Katrina Thomas, PS 289, Brooklyn
Following the COVID-19 pandemic, the principal at PS 289 in Brooklyn began purchasing bottled water for students and staff when in-person classes restarted.
“There were plastic bottles all over the place so I started collecting them,” veteran teacher and Chapter Leader Katrina Thomas said. “My thinking was that one man’s trash could be another man’s treasure.”
What to do with that treasure became clear to her in the summer of 2024 during a trip to Ghana with one of her former college professors.
“We discovered that small children in Kumasi didn’t get to go to school because there was no building,” said Thomas, a special education teacher since 1997 who has worked since 2008 at PS 289 in Crown Heights where she grew up. “And that’s when I realized we could use the bottles to try to get a building built for these children.”
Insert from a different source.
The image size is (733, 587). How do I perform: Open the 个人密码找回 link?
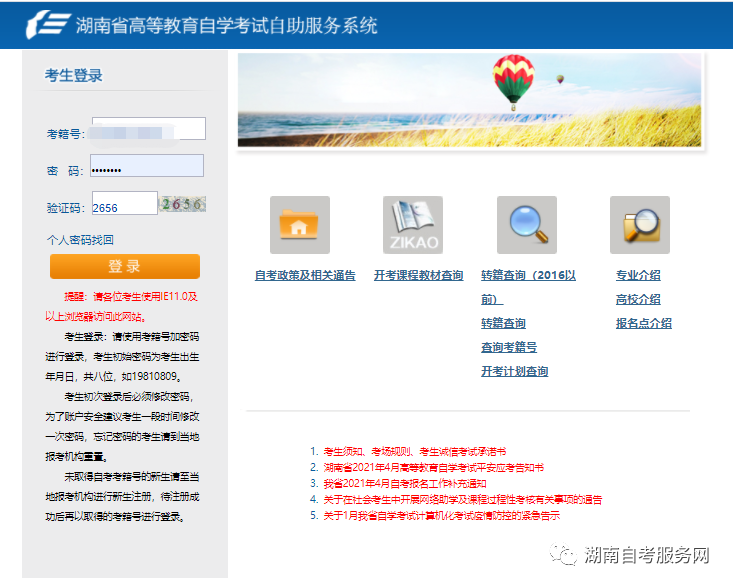click(80, 240)
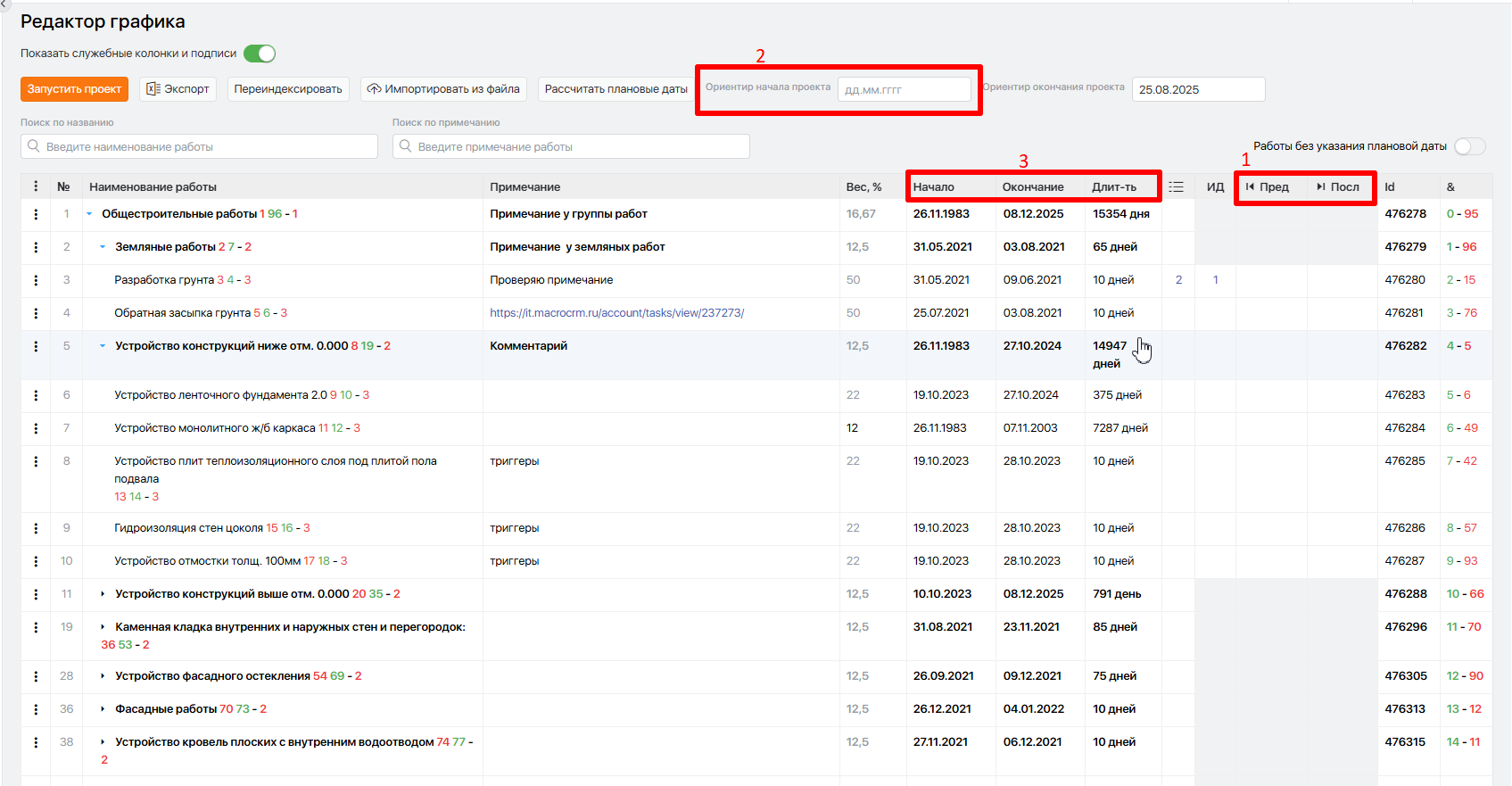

She contacted the school’s headmistress to learn what was needed, then went back to PS 289 and approached the 5th-grade teachers about making the initiative their classes’ community service project.
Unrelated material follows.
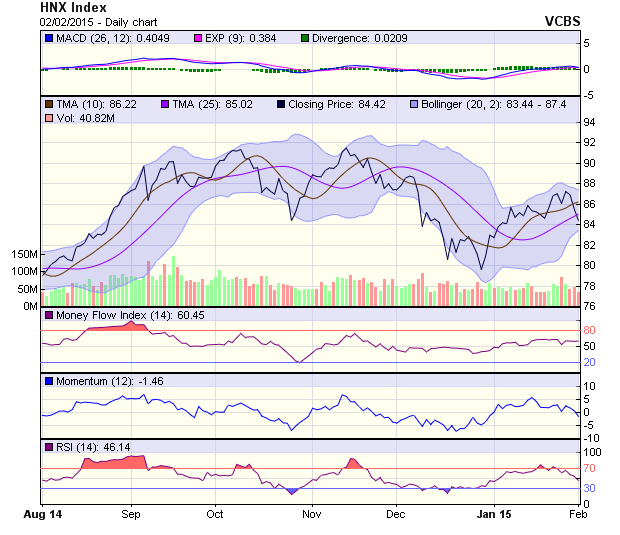This screenshot has width=620, height=535.
Task: Click the Money Flow Index (14) legend marker
Action: pos(47,315)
The whole school participated, and the school custodians provided receptacles for each floor to collect the empty bottles. “Some students had their parents bring in bottles,” Thomas said, “and I spoke to retired colleagues and my neighbor. Before long, we had bags of bottles.”
And, one 5-cent-bottle-recycling-fee at a time, money started to accumulate. “I called it the Bottles Building Bridges Campaign,” Thomas said.
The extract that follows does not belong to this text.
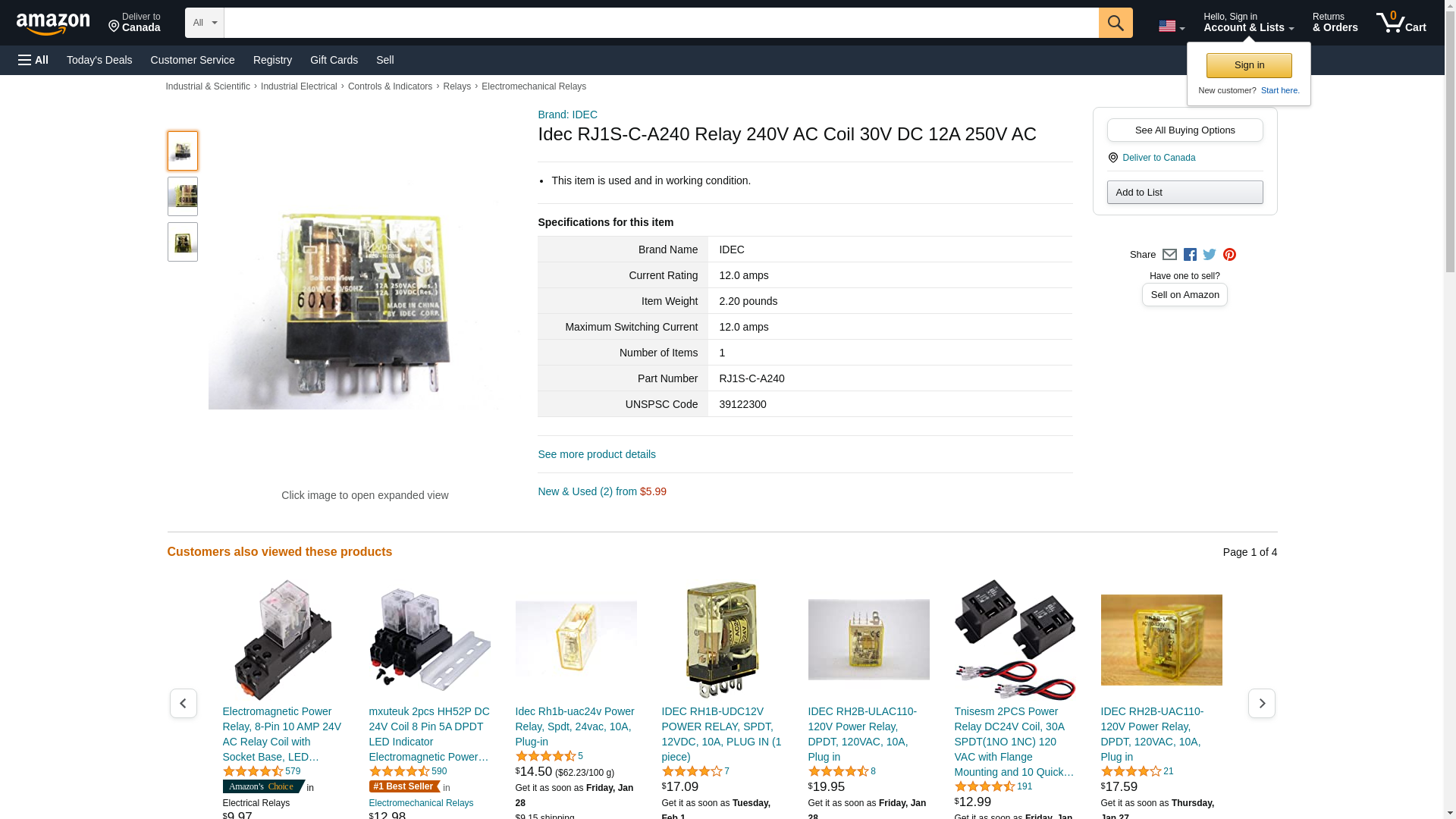Open Today's Deals nav item

point(99,60)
Thomas “exemplifies teaching that extends beyond the classroom and encourages civic responsibility and service to others,” said school counselor Danilova Pierre. “Many of the students were genuinely surprised to learn how a simple action, such as recycling, could contribute to such a meaningful outcome.”
In the first round, $90 was collected. Thomas decided to use her own money to increase each round’s profit by 200%, bringing that total to $270. By the time the 5th-grade class graduated last spring, about $3,500 was raised between the bottle money and Thomas’ personal contributions.
That was enough to build a three-classroom kindergarten building, complete with internet access, which was recently completed in the town of Besease outside Kumasi, Ghana. Thomas on Jan. 16 attended a virtual ceremony where she was honored for making it happen.
And she’s not finished. She is planning to start a foundation, with funds from corporate donors, to continue making improvements at the school. “I’d like to add a playground, educational toys and supplies,” said Thomas. “The excitement of other people has encouraged me to keep this going.”